SAN FRANCISCO (AFP) – The screens will be bigger and bolder, the cars will be smarter and some of the technology will be up-close and personal – even intimate.
The 2020 Consumer Electronics Show (CES) opening in Las Vegas will be crammed with the latest in connected devices, from light bulbs to underwear, along with the newest technology for automobiles, health and wellness, smart homes, retailing and more.
One of the world’s biggest trade shows, the gathering features 4,500 exhibitors, an estimated 175,000 attendees, and 1,000 speakers in exhibit areas equivalent to more than 50 football fields.
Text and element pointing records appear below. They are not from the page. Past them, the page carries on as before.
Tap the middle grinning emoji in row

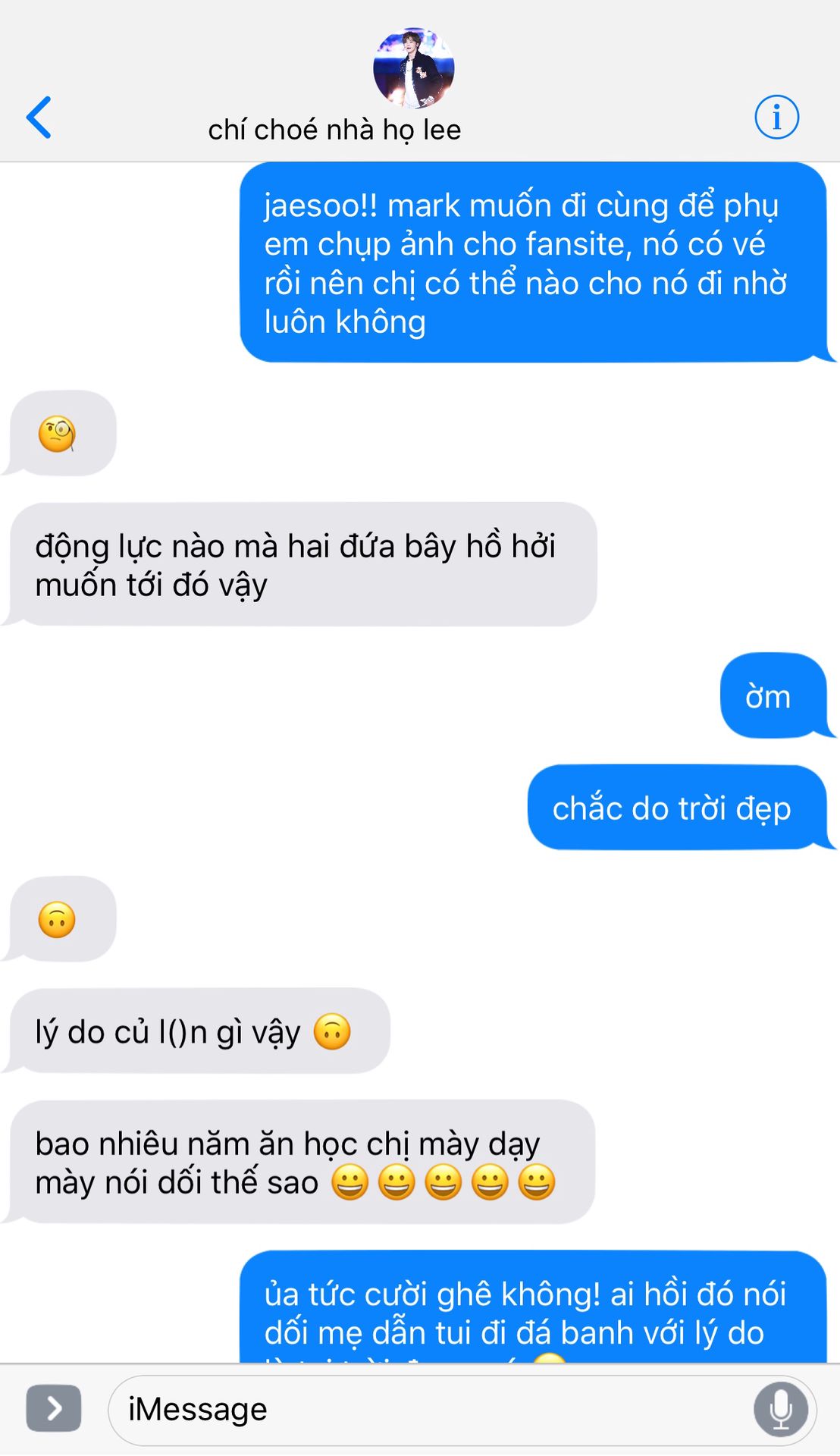pyautogui.click(x=444, y=1181)
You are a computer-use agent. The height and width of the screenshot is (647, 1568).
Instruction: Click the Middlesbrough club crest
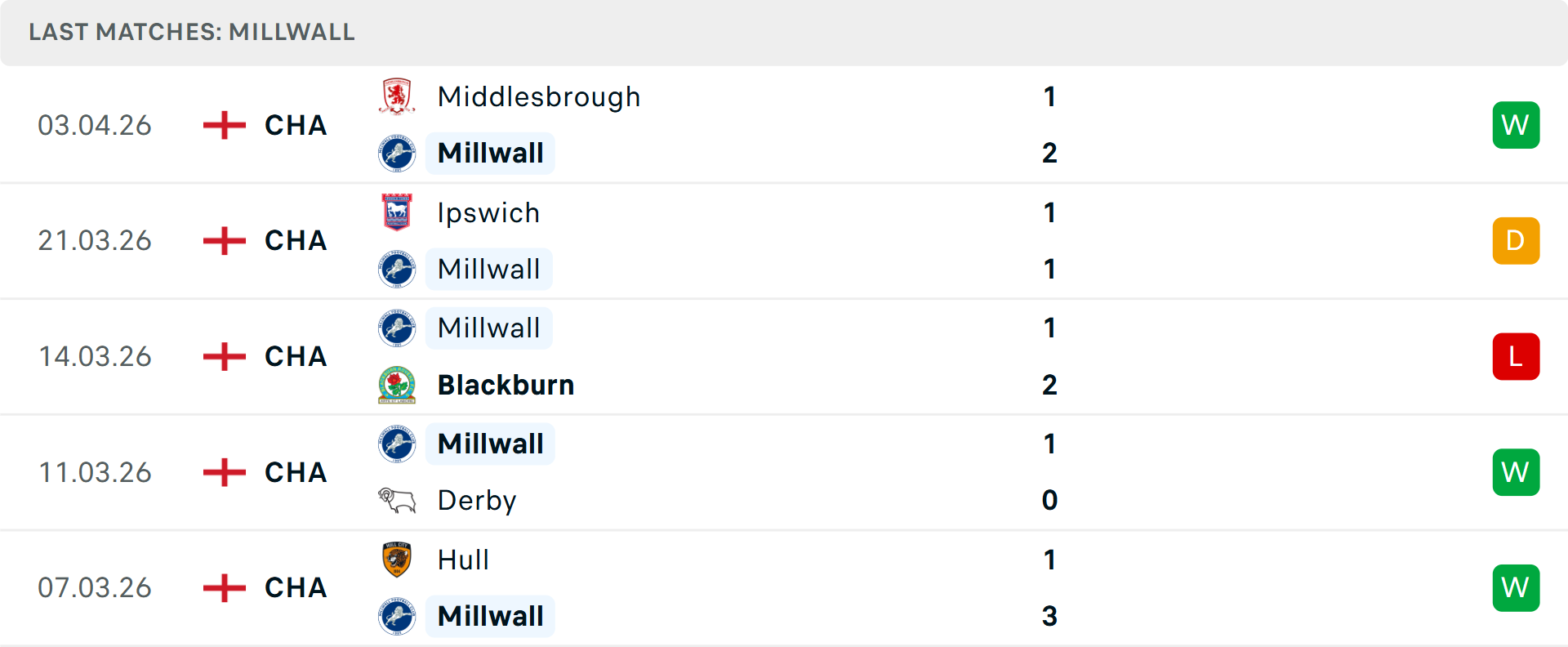(x=397, y=96)
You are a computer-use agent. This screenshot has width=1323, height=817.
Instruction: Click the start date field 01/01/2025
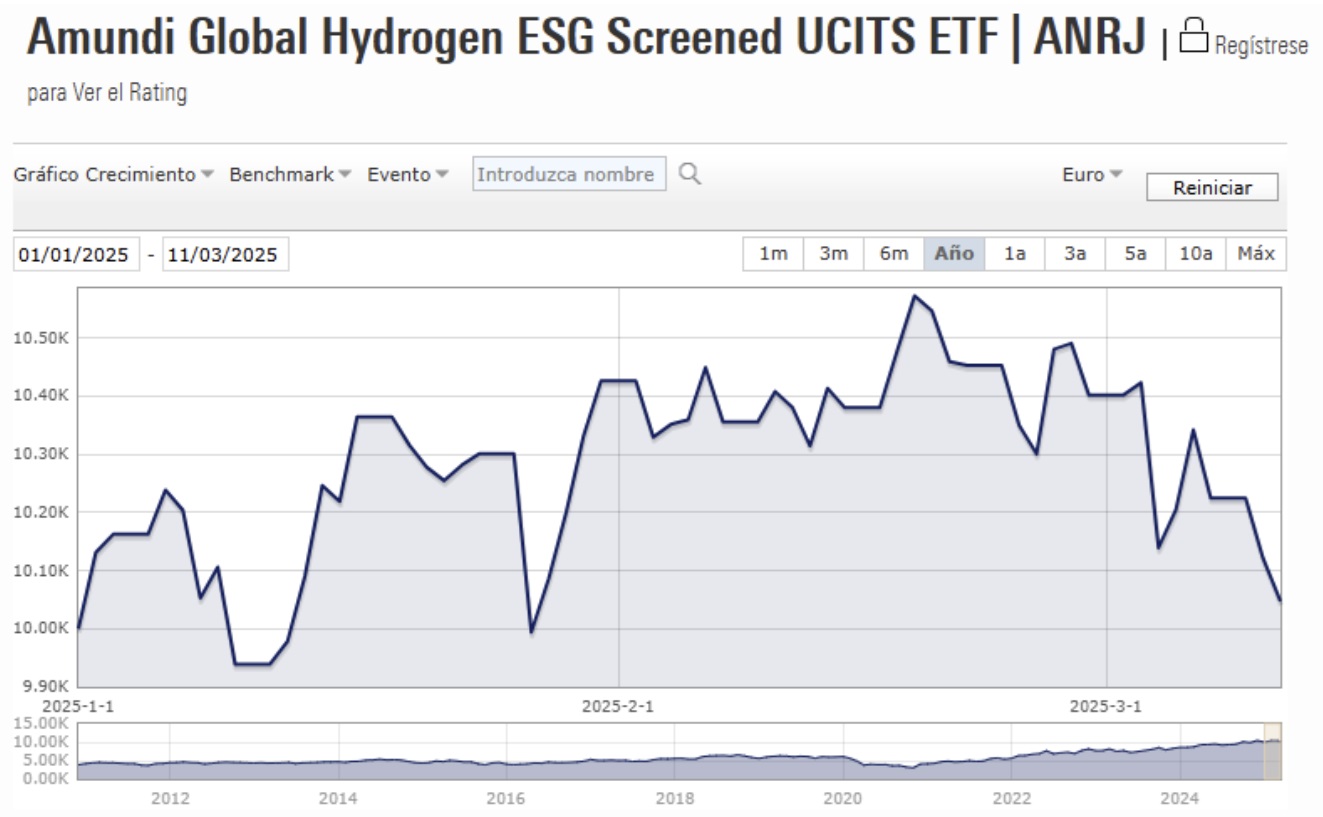coord(75,254)
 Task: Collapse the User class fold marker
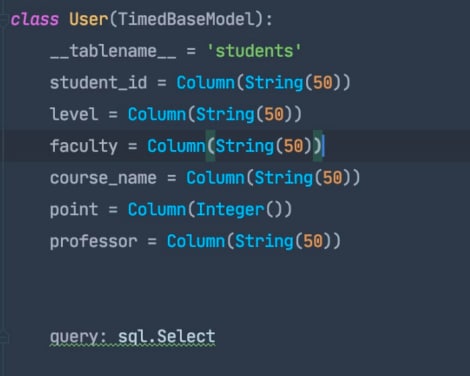[x=3, y=20]
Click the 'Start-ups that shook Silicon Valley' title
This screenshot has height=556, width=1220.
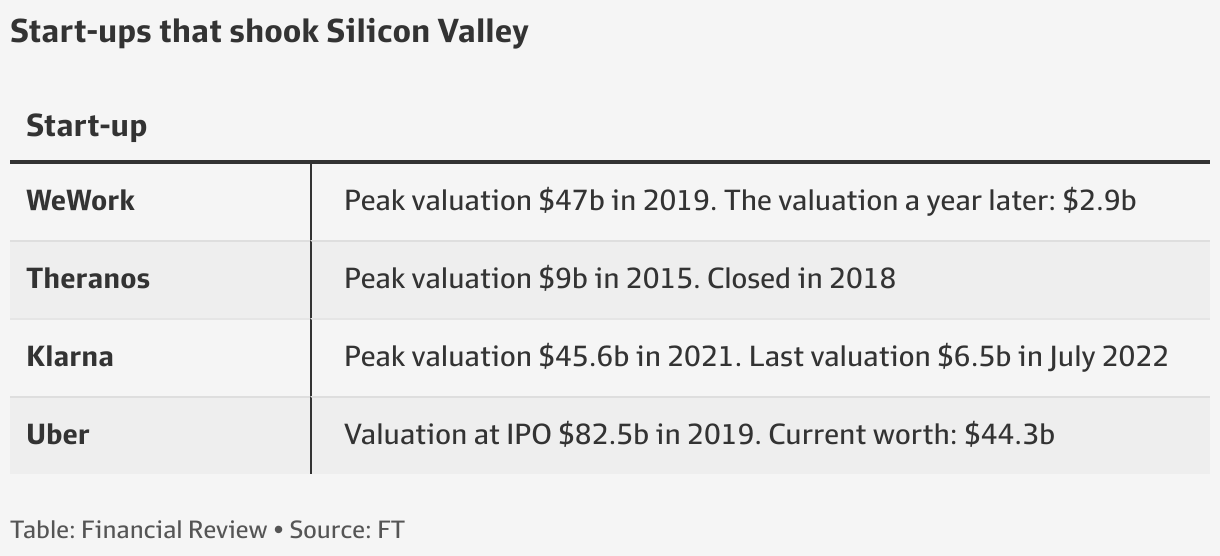click(268, 32)
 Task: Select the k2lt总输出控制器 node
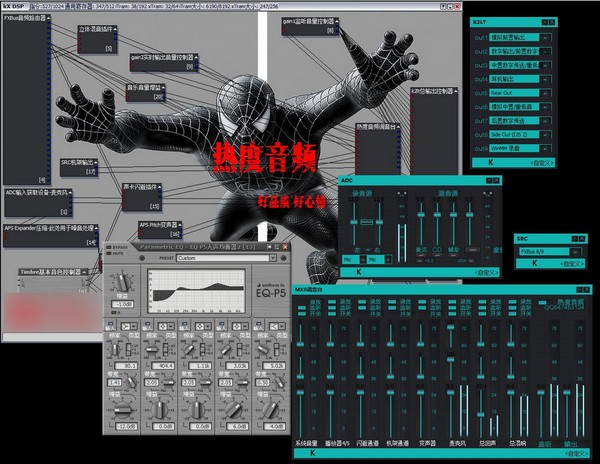point(431,91)
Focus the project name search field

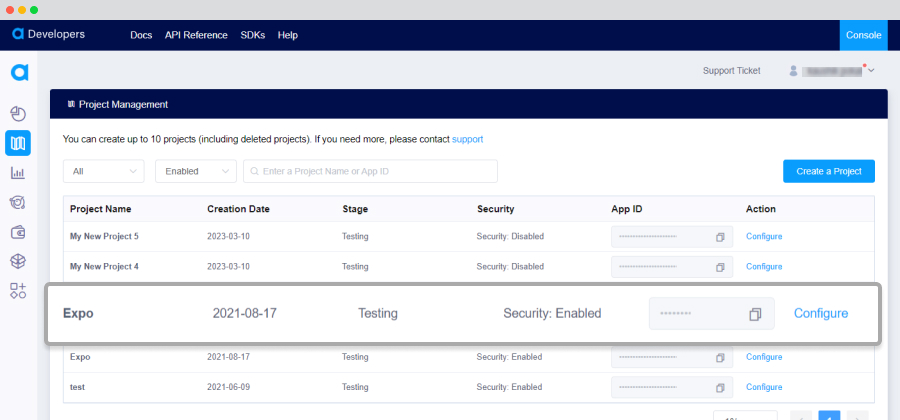pyautogui.click(x=370, y=171)
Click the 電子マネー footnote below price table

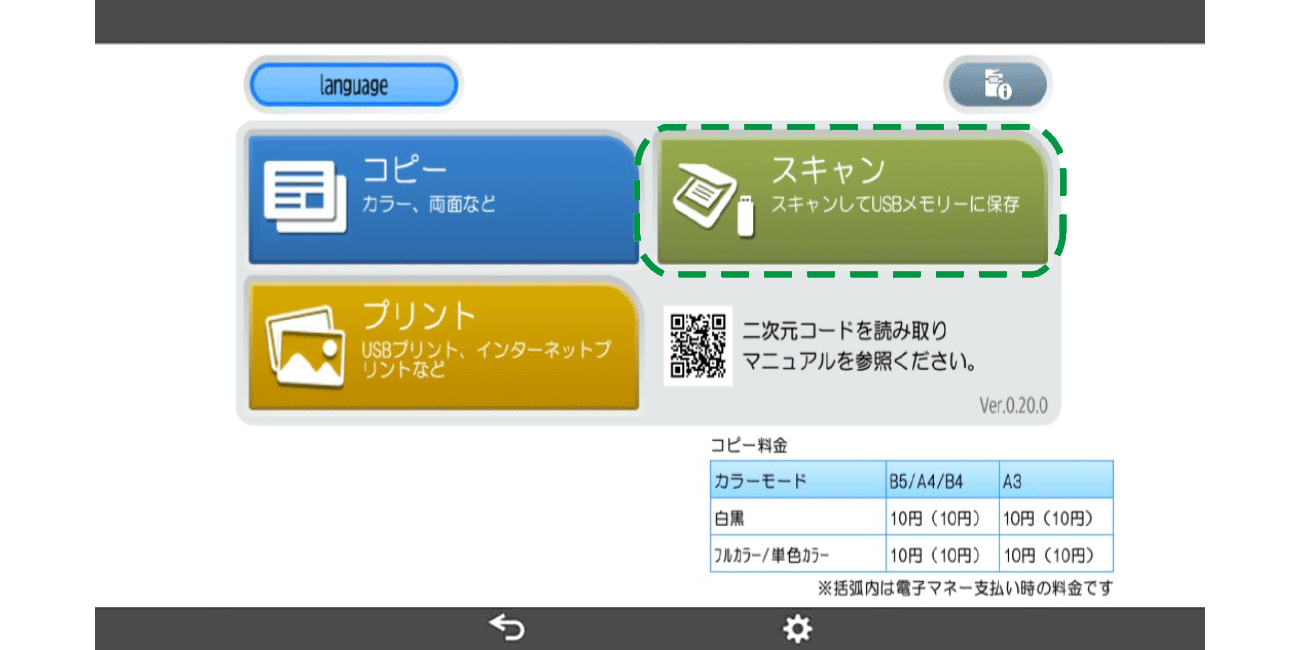point(964,588)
The CES runs from January 7 to 10.
Small start-ups and large tech firms from dozens of countries will be angling for a slice of the trillion-dollar-plus global consumer electronics marketplace.
The show, organised by the Consumer Technology Association, will see a large presence from tech giants such as Google and Amazon, vying for leadership in providing the “brains” or digital assistants for many smart products.
With improvements in artificial intelligence (AI), digital voice assistants are becoming smarter and more like humans, opening up new possibilities, said Simon Forrest of Futuresource Consulting.
“We can see devices that can now sound happy if your favourite football team has won and… dejected if your mother is at the door,” Forrest said.
While the long-sought goal of “emotional intelligence” in computing is still far from reality, he said, advances are allowing more computing power to be packed into smaller spaces including smart eyeglasses, in-ear “hearables” and other devices.
“We can imagine the voice assistant in the ear which can do a lot more than it does today,” Forrest said. “Maybe the restaurant across the street can read you their menu, or you can get turn-by-turn directions in your car.”
Manufacturers including South Korea’s LG are expected to unveil new televisions with the latest ultra-high definition standard known as 8K, even if little or no content is now available in the format.
Analyst Patrick Moorhead of Moor Insights & Strategy said he expects to see “higher-resolution, lower-price 8K televisions” extending a trend. Innovation around the small screen may lead to more folding smartphones and other adaptations. “Imagine an iPad device you can fold and carry around with you – I think we will see a lot more of those,” Moorhead said.
Fully self-driving vehicles may not be ready to go mainstream, but that is not stopping innovation. Accenture analyst Juergen Reers said CES is increasingly important for the transport sector because “most of the innovation is happening in software and services” rather than in vehicles themselves.
Reers said the industry is changing because “consumers are looking at mobility as a service, rather than simply buying a vehicle”.
Amazon is revving up its auto efforts with a booth showcasing its cloud-computing AWS division aimed at “intelligent, personalised products and services”.
Avi Greengart of the consultancy Techsponential expects more smart home devices like security-focussed video doorbells, but said the integrated smart home is not yet here. “It isn’t exactly clear people want to live in the Jetsons’ home,” he said, referring to the cartoon series about a futuristic family. Wearables are reaching more of the human body in the quest for improved health and connectivity.
German-based Bosch will be showcasing smart glasses designed to help motorists with heads-up navigation assistance, with other smart eyewear to be revealed.
The textile computing firm Myant will be showing smart clothing – starting with connected underwear – with sensors that monitor a wearer’s heart and breathing rates, temperature, movement, posture and sleep.
“It is time for technology to morph around people as opposed to the other way around,” Myant founder Tony Chahine said.
Other CES exhibitors will be showing robots for health and security, AI for food, airborne devices including a “flying gondola” and technology aimed at improving the retail experience.